Proof. Let $F$ be the perpendicular projection of $E$ on $e$. According to the previous proposition at most two points along both (closed) half-lines starting at $F$ can belong to $\text{P}$ (since $F$ is an internal point of $AC$ in all configurations described in the previous proposition). Therefore, $F$ is an internal point of $DB$, and both $DBCE$ and $BDAE$ are configurations of type $\left(2\right)$, $\left(3\right)$, or $\left(4\right)$ described in the former proposition. Angle $EBD$ determines the type of both configurations, so the two types are identical (and thus they are reflections of each other about line $EF$). Hence, $EB=ED$, and then both configurations are of type $\left(3\right)$.  $\square$

Corollary 4. Suppose that $\text{P}$ is a $3$-symmetric set that has three collinear points, but is not collinear itself. Then $\text{P}$ is a subset of one of the configurations listed in the theorem.

Proof. Let $A,B,C\in \text{P}$ be points of a straight line $e$ in this order. Let us find all possible points $E\in \text{P}$ outside line $e$.
First, we examine when it is possible to attach two different points $E$ on the same side of $e$ to points $A$, $B$, $C$. The four configurations in Proposition 2 are determined to the extent of similarity. Therefore, if points $A$, $B$, $C$ are given, then point $E$ (on the given side of $e$) is uniquely determined by them. Since Proposition 2 allows swapping $A$ and $C$, in principle one can attach two times four points $E$ to $ABC$.
However, it is not possible to attach a point $E$ to all triplets $ABC$; only to those where the ratio $\frac{AB}{BC}$ is appropriate. This ratio is different in each of the four configurations in Proposition 2. If we are seeking a suitable point $E$ to points $CBA$, then the reciprocal of the above ratio has to be considered. The only possible coincidence is when a configuration of type $\left(2\right)$ is attached to one of the triplets $ABC$ or $CBA$, and a configuration of type $\left(3\right)$ is attached to the other one (on the same side of $e$).
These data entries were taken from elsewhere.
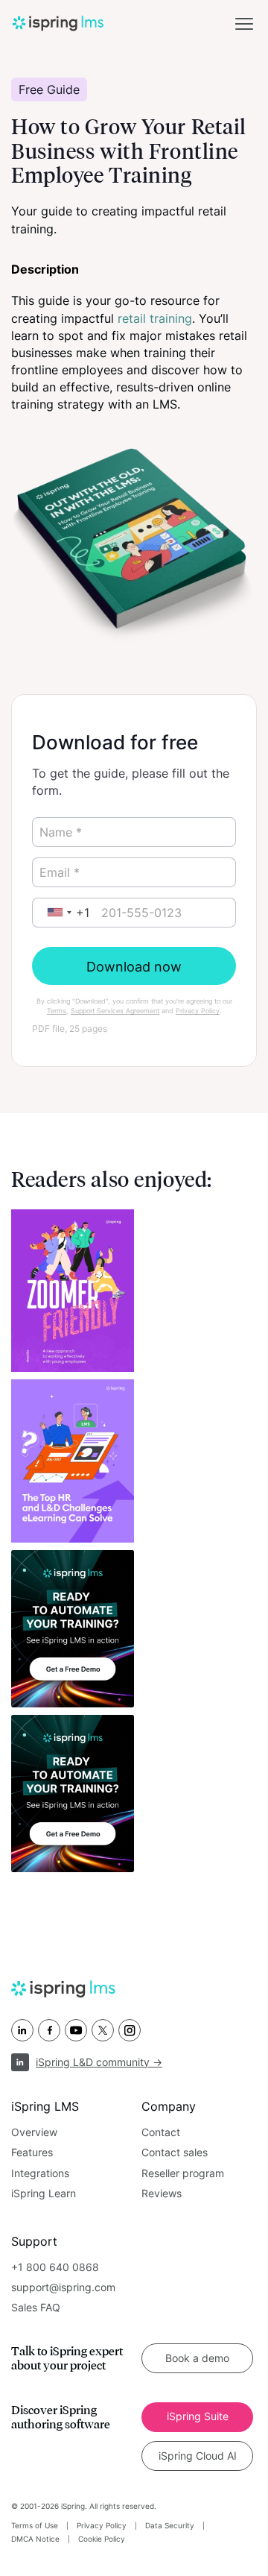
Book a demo (197, 2358)
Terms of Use (34, 2525)
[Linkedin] (22, 2030)
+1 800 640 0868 (55, 2267)
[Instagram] (129, 2030)
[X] (103, 2030)
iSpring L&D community (99, 2062)
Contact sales (174, 2152)
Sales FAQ (35, 2307)
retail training (155, 318)
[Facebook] (49, 2030)
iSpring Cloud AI (198, 2455)
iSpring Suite (198, 2416)
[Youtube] (76, 2030)
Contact (160, 2132)
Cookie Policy (101, 2538)
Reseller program (182, 2173)
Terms (56, 1011)
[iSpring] (90, 1989)
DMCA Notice (35, 2538)
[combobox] (65, 912)
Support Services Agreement (115, 1011)
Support (34, 2241)
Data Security (169, 2525)
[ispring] (58, 23)
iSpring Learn (43, 2193)
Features (32, 2152)
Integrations (40, 2173)
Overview (34, 2132)
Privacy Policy (198, 1011)
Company (168, 2106)
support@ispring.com (63, 2287)
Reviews (161, 2193)
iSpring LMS (45, 2106)
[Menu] (244, 24)
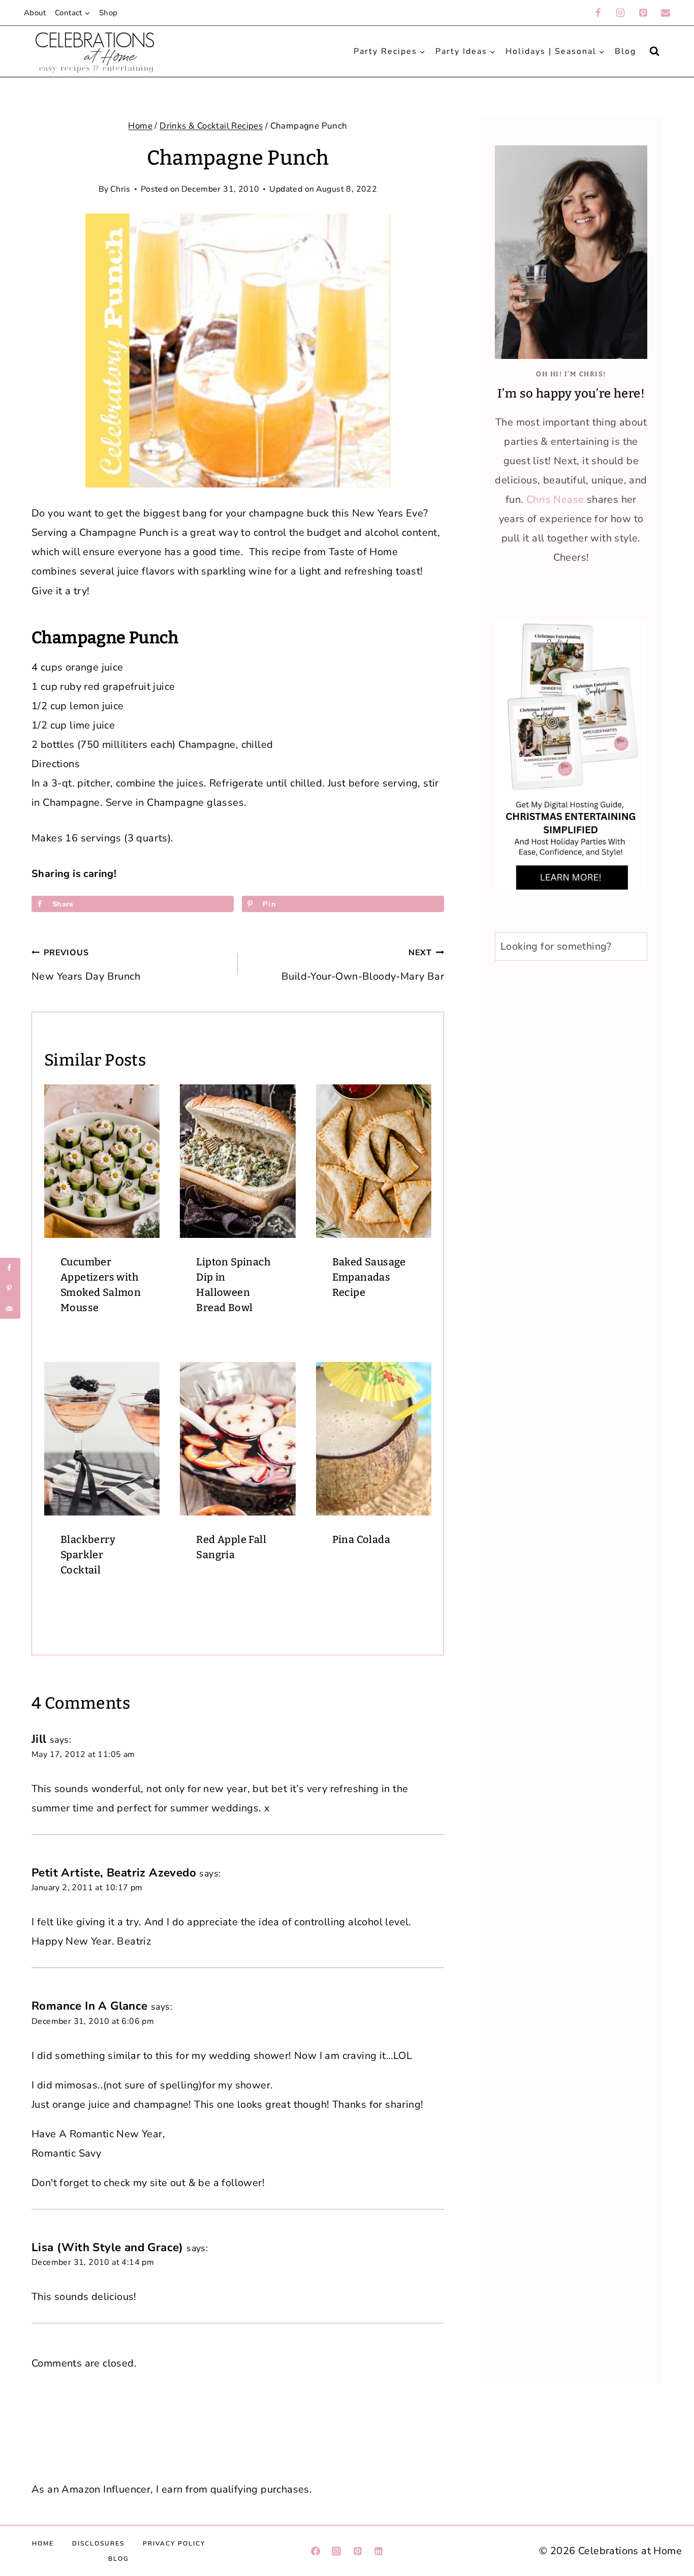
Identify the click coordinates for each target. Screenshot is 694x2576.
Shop (108, 13)
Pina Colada (361, 1539)
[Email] (665, 13)
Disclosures (98, 2543)
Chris (120, 189)
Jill (39, 1739)
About (35, 13)
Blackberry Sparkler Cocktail (87, 1554)
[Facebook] (598, 13)
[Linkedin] (378, 2551)
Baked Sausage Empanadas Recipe (369, 1277)
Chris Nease (555, 499)
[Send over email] (10, 1308)
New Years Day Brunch (85, 965)
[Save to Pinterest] (10, 1288)
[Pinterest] (643, 13)
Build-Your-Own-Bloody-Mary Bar (362, 965)
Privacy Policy (174, 2543)
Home (43, 2543)
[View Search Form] (654, 51)
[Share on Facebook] (10, 1268)
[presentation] (102, 1161)
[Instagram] (620, 13)
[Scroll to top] (668, 2382)
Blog (625, 51)
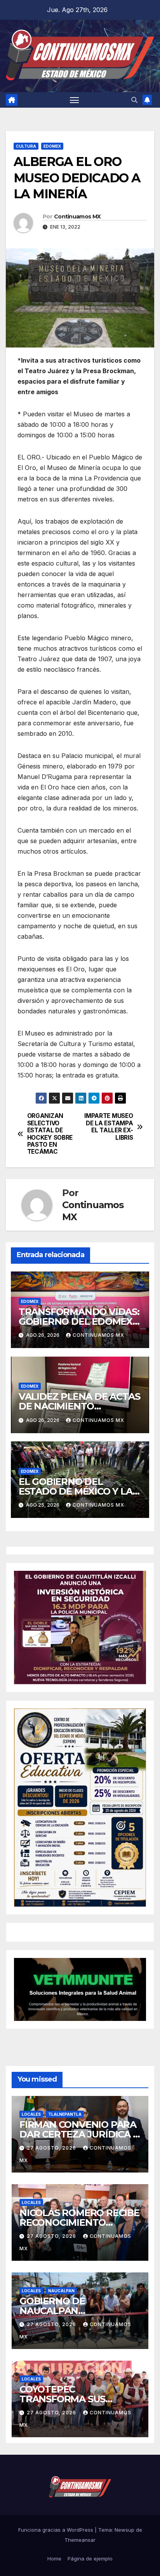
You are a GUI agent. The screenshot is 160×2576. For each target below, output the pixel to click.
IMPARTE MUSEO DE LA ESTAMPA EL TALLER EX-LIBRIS (108, 1126)
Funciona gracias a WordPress (56, 2530)
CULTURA (26, 146)
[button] (134, 100)
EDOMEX (52, 146)
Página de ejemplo (90, 2558)
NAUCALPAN (61, 2290)
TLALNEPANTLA (65, 2114)
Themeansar (80, 2540)
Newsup (124, 2530)
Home (54, 2558)
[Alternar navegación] (74, 99)
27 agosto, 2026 (52, 2148)
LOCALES (31, 2114)
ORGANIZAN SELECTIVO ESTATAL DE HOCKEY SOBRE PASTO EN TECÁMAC (50, 1133)
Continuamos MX (77, 216)
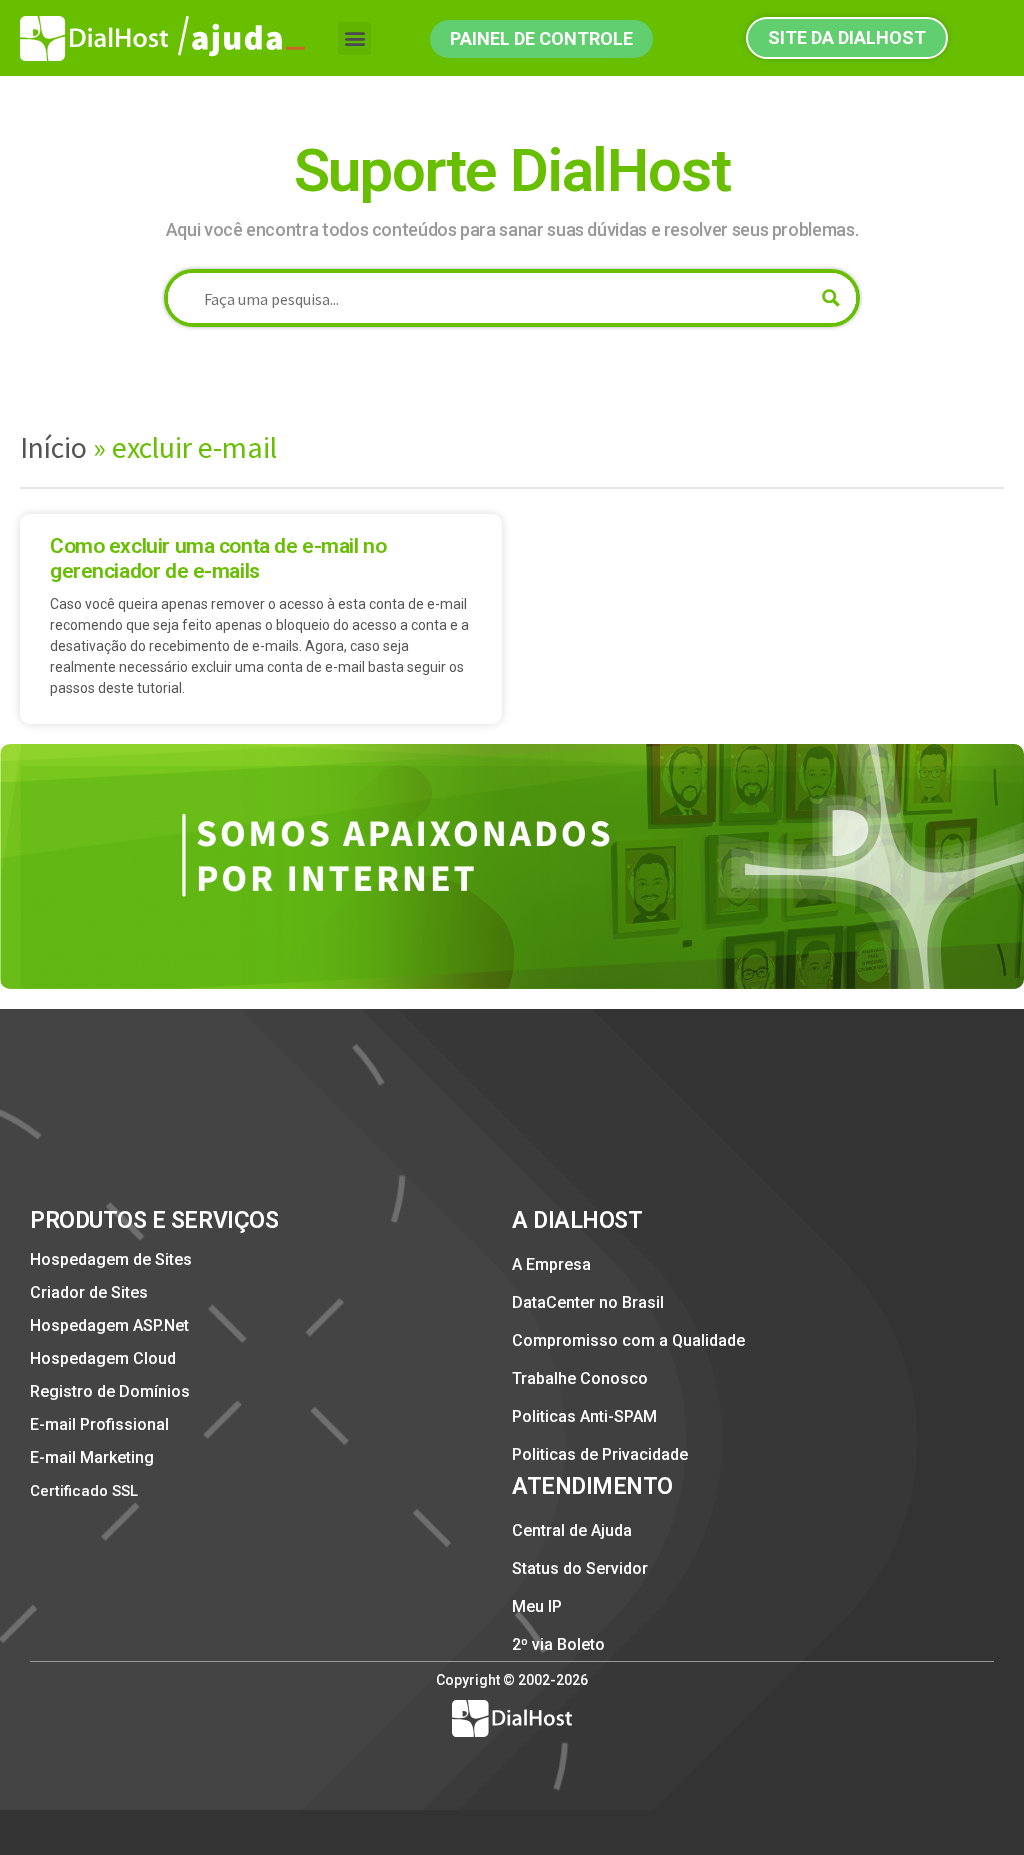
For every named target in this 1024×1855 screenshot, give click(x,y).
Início (53, 447)
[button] (354, 38)
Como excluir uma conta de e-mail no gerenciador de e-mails (218, 558)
This way we get points $E$ and $G$, which can be seen in figure $\left(h\right)$; this is configuration $\left(g\right)$, the only one where there are at least two points on the same side of $e$.
Next, we are going to examine what kind of points $E$ can be on different sides of the line at the same time. The ratio $\frac{AB}{BC}$ determines what type of configurations can be constructed upon $ABC$ or upon $CBA$. Different types can not be confused this time either, except that configuration corresponding to $\left(3\right)$ can be added to configuration corresponding to $\left(2\right)$ on the other side of the line. This is how $\left(f\right)$ in the list of the theorem is obtained ($ABCEU$ in figure $\left(h\right)$). Configurations $\left(1\right)$ and $\left(4\right)$ in Proposition 2 and configuration in Proposition 3 can be reflected about $e$, yielding cases $\left(d\right)$, $\left(k\right)$, and $\left(h\right)$, respectively.
To show that no other configurations exist, we have to prove that if there exists a point in $\text{P}$ on both sides of the line, there can be at most one on each side, namely that there can be no more points on the other side of configuration $\left(g\right)$. As $A$, $E$, $G$ are collinear, propositions stated so far can be applied to these three points instead of $ABC$ (in fact we have swapped $B$ with $E$, and $C$ with $G$). Therefore the side of line $AEG$, which contains $B$ and $C$, can not contain any more points. Since the semiplane determined by the perpendicular line erected on $e$ at $A$, which contains $C$, contains all configurations received so far, $\text{P}$ can not have any more points on the plane, indeed.  $\square$

From now on, let $\text{P}$ be a finite, $3$-symmetric set, which does not have three collinear points. First, we are going to consider the quadrilaterals.

Proposition 5. Let us suppose that $A,B,C,D\in \text{P}$ are four different points. Then configuration $ABCD$ is one of the following:
 $\left(1\right)$ the vertices of an isosceles triangle and the centre of its circumscribed circle;
 $\left(2\right)$ the four vertices of a rhombus;
 $\left(3\right)$ four vertices of a regular pentagon.
If the convex hull of the four points is a triangle, then the first case arises. If it is a quadrilateral, then in cases $\left(1\right)$ and $\left(2\right)$ $ABCD$ is symmetric about the bisectors of all its angles that are at least right angles.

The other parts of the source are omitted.